I’ve been teaching in university business programs and doing research for more than 20 years, and obviously I enjoy my work or I wouldn’t still be doing it. But I’m always annoyed by misconceptions about the kind of research that goes on in business schools.
A lot of people think business school research is only trying to find better ways for managers to exploit their employees, and/or to reinforce the hierarchical capitalist system. There’s also a common misconception – one that’s often mindlessly spouted by academics in other disciplines – that researchers in business schools just have to ask and their corporate masters will hand over tons of money to support their work. I know I’m not the only person who wishes this were true so they didn’t have to spend so much time writing grant applications. In reality, business school researchers struggle just as much as researchers in any other discipline to get funding for their work.

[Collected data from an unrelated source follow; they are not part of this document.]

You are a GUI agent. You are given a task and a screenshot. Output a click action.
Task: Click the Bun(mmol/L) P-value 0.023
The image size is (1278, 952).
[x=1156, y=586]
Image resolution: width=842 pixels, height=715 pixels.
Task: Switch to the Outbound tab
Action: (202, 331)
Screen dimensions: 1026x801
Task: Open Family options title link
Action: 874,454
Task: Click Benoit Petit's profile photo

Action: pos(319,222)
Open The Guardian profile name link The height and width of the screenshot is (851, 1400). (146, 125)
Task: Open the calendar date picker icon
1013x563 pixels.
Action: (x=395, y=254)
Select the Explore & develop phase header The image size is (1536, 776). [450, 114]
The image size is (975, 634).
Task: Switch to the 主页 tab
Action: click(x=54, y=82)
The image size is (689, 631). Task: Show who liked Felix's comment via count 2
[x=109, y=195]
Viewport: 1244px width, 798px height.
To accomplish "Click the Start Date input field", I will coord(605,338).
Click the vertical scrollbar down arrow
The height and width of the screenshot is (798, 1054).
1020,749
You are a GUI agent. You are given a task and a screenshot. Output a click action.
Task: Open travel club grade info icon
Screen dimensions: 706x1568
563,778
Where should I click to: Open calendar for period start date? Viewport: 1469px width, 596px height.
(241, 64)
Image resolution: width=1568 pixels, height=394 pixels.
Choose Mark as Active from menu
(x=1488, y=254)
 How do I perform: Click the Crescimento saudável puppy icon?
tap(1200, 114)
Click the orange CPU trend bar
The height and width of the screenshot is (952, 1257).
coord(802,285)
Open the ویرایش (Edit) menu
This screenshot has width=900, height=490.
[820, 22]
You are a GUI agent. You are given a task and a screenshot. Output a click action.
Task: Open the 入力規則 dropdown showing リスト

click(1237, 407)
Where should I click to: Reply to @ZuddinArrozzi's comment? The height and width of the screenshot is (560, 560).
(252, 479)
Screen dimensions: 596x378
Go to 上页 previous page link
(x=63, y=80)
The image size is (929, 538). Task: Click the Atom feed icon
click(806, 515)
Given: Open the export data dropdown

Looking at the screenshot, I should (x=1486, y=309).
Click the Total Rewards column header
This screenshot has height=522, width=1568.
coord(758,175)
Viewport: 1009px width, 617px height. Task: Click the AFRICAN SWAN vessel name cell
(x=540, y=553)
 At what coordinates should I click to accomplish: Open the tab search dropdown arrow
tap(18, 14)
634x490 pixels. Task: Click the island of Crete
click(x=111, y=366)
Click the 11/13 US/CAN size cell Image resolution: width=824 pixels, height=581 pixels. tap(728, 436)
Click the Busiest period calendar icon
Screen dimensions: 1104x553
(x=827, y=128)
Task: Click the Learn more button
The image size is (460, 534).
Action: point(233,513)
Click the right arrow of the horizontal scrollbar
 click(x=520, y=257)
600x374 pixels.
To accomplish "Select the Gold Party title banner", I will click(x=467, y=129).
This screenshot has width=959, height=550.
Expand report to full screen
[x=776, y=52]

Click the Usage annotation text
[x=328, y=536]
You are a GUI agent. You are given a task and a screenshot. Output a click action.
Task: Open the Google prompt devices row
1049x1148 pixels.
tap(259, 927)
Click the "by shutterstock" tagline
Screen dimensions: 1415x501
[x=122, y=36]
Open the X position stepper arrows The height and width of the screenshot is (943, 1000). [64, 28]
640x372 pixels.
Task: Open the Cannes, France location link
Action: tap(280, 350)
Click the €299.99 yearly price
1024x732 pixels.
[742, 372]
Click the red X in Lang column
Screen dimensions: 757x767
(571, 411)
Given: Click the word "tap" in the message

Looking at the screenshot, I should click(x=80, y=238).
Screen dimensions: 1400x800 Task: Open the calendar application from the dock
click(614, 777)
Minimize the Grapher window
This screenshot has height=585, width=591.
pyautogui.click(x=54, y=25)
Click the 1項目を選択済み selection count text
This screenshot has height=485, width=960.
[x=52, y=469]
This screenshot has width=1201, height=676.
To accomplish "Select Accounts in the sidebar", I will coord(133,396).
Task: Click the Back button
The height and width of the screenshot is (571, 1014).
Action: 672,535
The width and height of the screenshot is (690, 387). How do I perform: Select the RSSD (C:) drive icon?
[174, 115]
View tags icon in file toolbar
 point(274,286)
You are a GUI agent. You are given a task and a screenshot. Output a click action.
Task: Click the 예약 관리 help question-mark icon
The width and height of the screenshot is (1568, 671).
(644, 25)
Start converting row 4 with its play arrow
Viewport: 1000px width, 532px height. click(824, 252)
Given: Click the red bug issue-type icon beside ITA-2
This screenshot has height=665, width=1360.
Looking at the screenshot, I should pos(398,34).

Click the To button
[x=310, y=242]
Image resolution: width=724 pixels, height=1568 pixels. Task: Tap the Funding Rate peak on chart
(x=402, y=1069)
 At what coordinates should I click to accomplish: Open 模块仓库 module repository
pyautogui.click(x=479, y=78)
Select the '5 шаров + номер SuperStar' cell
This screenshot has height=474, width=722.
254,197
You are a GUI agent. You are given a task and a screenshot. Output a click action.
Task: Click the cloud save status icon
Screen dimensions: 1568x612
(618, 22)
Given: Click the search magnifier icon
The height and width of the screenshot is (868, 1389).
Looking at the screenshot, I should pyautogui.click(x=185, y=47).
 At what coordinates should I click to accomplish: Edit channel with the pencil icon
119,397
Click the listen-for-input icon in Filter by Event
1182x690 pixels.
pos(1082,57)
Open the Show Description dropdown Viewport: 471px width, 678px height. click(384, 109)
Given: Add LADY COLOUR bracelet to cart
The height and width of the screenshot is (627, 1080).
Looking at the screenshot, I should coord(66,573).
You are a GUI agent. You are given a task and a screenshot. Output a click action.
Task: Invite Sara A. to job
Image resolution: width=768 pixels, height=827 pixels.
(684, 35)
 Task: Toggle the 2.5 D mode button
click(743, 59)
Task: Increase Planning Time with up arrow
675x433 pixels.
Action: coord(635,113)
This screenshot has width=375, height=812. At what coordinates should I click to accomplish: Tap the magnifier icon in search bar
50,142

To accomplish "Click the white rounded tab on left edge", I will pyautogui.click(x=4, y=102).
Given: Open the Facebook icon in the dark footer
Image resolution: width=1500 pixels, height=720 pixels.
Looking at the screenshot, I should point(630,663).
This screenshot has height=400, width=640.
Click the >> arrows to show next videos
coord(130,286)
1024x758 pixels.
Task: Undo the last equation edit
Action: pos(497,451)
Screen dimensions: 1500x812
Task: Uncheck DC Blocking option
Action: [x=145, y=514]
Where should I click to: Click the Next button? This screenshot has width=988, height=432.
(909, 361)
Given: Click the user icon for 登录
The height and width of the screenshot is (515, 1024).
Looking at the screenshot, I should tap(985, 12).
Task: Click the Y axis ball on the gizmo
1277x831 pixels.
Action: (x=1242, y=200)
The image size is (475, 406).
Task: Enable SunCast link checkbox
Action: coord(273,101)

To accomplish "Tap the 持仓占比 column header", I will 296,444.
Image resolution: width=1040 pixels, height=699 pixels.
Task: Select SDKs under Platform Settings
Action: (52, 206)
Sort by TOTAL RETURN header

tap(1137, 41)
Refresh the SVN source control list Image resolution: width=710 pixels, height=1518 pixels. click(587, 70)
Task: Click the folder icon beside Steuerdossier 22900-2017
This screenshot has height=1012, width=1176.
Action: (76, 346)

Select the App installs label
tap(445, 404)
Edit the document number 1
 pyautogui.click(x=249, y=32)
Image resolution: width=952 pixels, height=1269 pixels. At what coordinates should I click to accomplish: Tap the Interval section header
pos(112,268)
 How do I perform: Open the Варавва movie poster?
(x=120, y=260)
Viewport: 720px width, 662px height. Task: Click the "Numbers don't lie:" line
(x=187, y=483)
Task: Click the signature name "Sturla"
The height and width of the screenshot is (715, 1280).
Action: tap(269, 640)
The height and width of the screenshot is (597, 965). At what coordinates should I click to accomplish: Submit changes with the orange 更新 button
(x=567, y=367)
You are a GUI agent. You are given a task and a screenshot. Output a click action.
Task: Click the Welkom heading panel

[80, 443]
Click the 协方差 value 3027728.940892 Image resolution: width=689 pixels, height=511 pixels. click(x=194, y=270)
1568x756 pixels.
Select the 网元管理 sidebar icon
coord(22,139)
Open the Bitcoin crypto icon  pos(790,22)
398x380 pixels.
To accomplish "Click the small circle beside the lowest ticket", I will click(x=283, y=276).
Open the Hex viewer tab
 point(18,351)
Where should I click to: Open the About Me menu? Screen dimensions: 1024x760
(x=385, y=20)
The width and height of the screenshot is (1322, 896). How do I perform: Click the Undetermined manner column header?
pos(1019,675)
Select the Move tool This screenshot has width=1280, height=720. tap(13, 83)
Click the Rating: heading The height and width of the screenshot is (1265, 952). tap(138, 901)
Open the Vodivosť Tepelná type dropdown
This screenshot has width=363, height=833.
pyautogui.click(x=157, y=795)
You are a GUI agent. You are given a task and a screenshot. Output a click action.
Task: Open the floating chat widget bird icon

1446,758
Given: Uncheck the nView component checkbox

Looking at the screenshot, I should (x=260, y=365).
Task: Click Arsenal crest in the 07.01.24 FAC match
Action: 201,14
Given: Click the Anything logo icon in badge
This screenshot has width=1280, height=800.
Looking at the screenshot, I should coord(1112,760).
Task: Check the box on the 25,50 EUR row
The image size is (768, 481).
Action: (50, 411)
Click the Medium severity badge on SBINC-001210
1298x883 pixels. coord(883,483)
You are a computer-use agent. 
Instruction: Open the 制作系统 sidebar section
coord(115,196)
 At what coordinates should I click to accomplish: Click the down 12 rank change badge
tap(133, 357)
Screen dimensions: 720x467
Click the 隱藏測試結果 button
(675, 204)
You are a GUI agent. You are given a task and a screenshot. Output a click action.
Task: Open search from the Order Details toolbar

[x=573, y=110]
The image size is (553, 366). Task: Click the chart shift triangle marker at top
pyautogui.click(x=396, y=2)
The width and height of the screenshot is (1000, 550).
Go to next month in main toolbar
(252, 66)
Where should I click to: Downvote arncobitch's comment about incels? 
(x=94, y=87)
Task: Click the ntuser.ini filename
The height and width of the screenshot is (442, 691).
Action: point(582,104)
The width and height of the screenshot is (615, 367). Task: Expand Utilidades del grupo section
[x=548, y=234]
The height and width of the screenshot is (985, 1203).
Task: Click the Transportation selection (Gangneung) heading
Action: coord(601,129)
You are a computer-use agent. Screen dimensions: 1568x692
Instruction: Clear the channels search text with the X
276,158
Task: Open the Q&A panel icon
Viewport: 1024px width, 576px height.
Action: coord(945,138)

In this post and its sequel, I’m going to highlight some research from business schools that goes against these misconceptions, either in the choice of research subjects or in the research questions that were investigated – and which, as far as I know, wasn’t funded by any corporation. I don’t present these as examples of the type of research that generally comes out of business schools – I will admit that these articles stand out simply because they are different. But I’m presenting them to show that, yes, there are progressive, critical researchers in business schools. And in my opinion they have some pretty interesting things to say.
Engaging in Personal Business on the Job
This article, by Caroline D’Abate and Erik Eddy, not only acknowledges that people goof off on the job, but tries to identify exactly what kind of non-work activities people get up to during their work hours. It also attempts to figure out the cost of these other activities to organizations.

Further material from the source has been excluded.